Reprogramming plant responses to nitrate

Plants require nitrogen for growth. Agriculture has greatly benefited from the external application of nitrogen containing fertilizer, which is in large part responsible for current crop yields. Nitrogen use efficiency is a critical agricultural trait that depends on the plant’s ability to efficiently uptake nutrients from the soil and to transport and utilize those nutrients for maximum yields.

A plant with improved nitrogen use efficiency will require less fertilizer that will save costs and have less negative results on the ecosystem. The size, shape and responsiveness of root systems are important contributors to how a plant uses available nitrogen. For example, large root systems have been observed to be more efficient at utilizing applied nitrogen, and roots that can rapidly modify their growth and architecture to maximize nitrogen uptake and its associated metabolism can increase the chances of plant survival when nutrients are scarce.

Our project will deliver programmed plants with predictable and novel approaches to control root growth in response to nitrogen and to make plants use nitrogen more efficiently. The novel and broadly useful tools developed to engineering plants will also be available for the community.

Nitrogen (N) fertilizers are necessary to ensure high crop yields, but the production and application of fertilizers can disturb ecosystems. In addition, N-fertilizer production is highly energy demanding and cost intensive, representing a major challenge barrier to reliably ensure yield year after year. This project will develop tools to engineer desirable N-responsive traits and investigate their effects on nitrogen use efficiency.

Engineered plants will be used to quantify how an enhanced root system contributes to improved uptake and use of externally applied nitrogen. Finally, synthetic optogenetic systems will be deployed to remotely control belowground development via the application of specific wavelengths of light to the plant canopy. All of these approaches will be employed in tomato to determine their effectiveness in a crop species.

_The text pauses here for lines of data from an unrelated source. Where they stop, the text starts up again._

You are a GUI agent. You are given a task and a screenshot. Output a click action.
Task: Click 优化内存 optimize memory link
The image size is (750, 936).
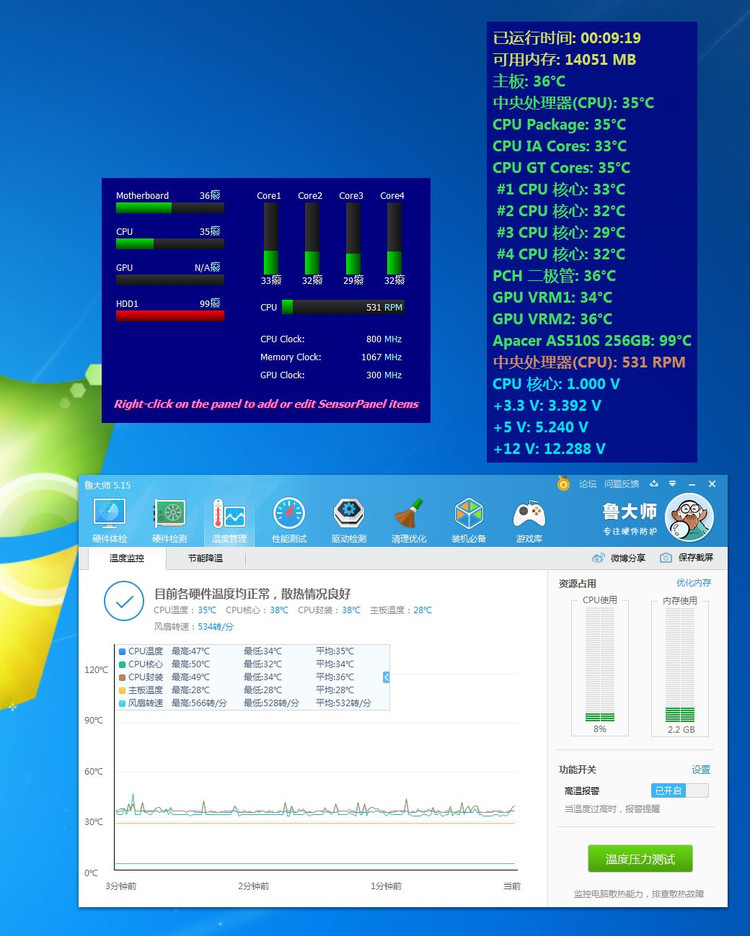[x=693, y=582]
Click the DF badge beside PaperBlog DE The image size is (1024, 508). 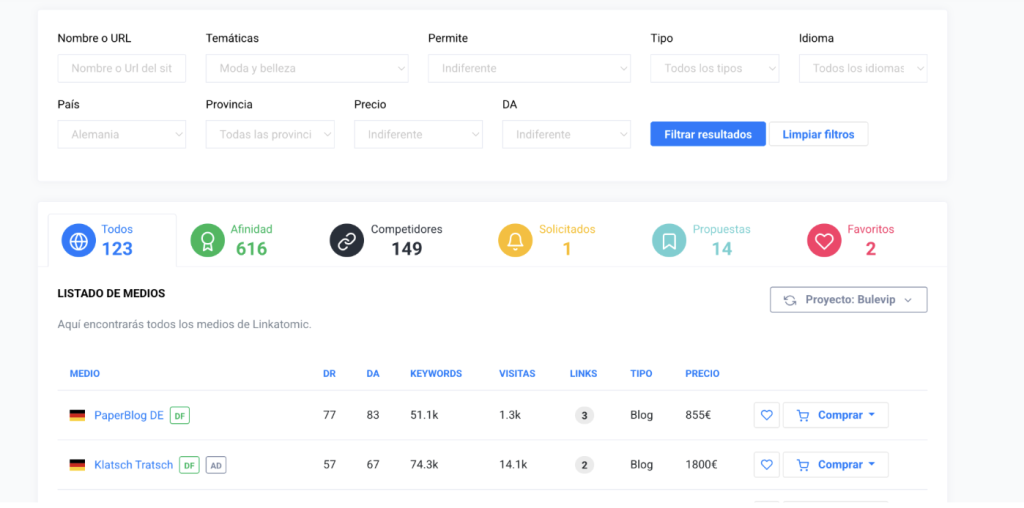tap(179, 415)
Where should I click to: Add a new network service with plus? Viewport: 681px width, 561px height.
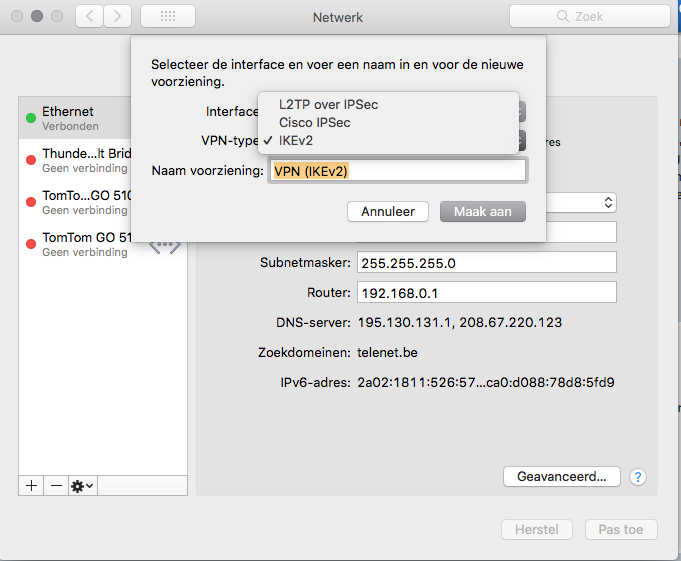coord(31,485)
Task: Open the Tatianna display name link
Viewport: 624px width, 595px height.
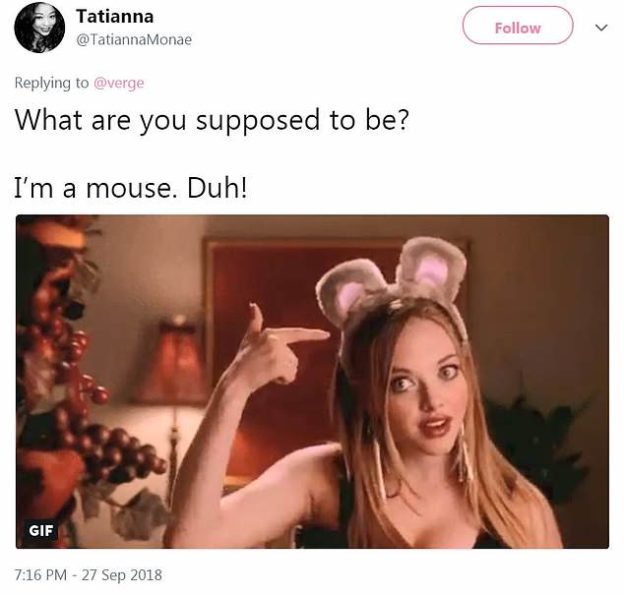Action: [115, 16]
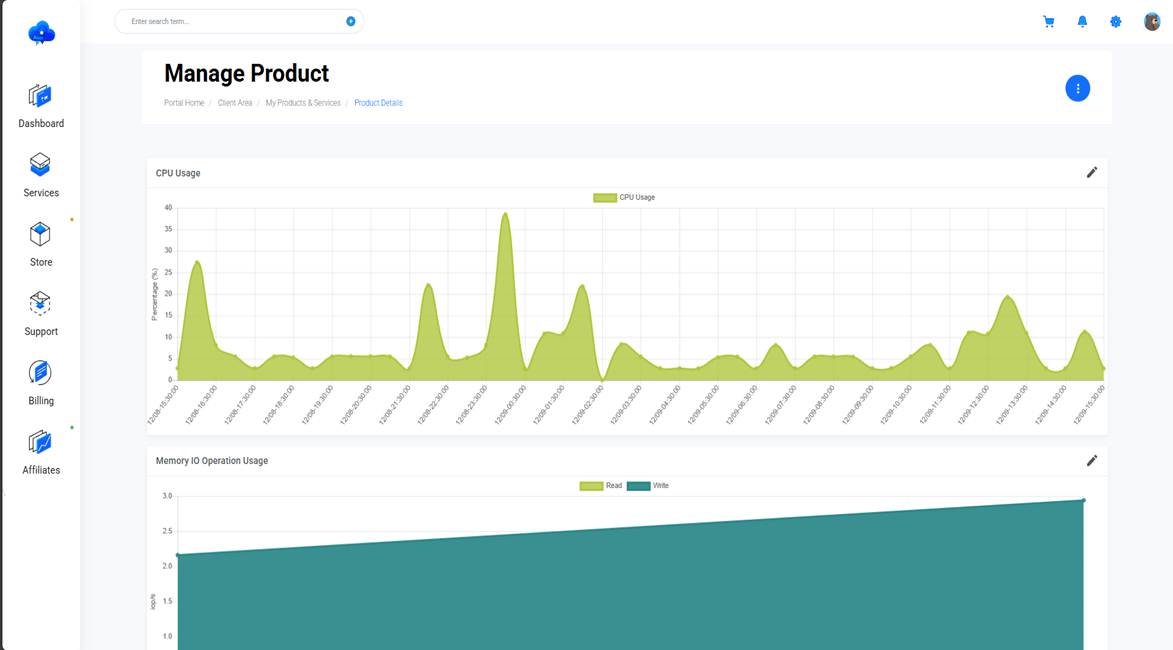Click the search term input field

tap(230, 21)
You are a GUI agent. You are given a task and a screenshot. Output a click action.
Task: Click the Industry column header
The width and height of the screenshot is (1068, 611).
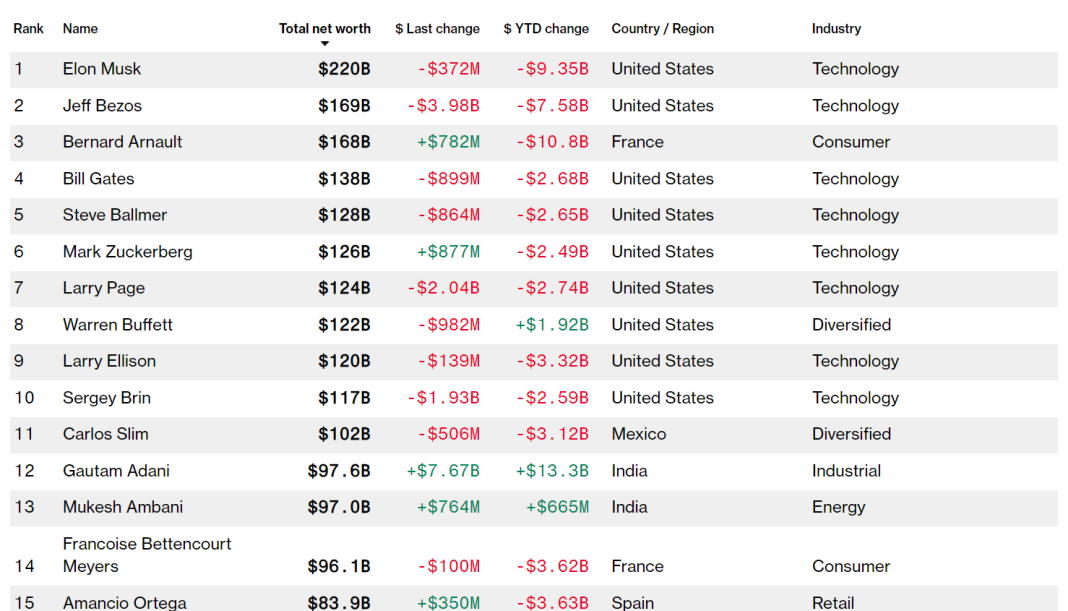pos(836,29)
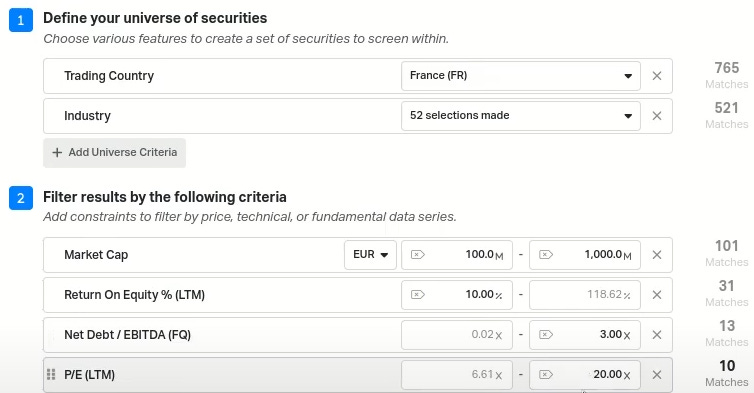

This award was funded as part of a lead agency opportunity between NSF, UKRI-BBSRC (UK Research and Innovation - Biotechnology and Biological Sciences Research Council; Lead) and DFG (Deutsche Forschungsgemeinschaft / German Research Foundation) where NSF funds the US investigator, UKRI-BBSRC funds the UK partner and DFG funds the German partner.

This award reflects NSF's statutory mission and has been deemed worthy of support through evaluation using the Foundation's intellectual merit and broader impacts review criteria.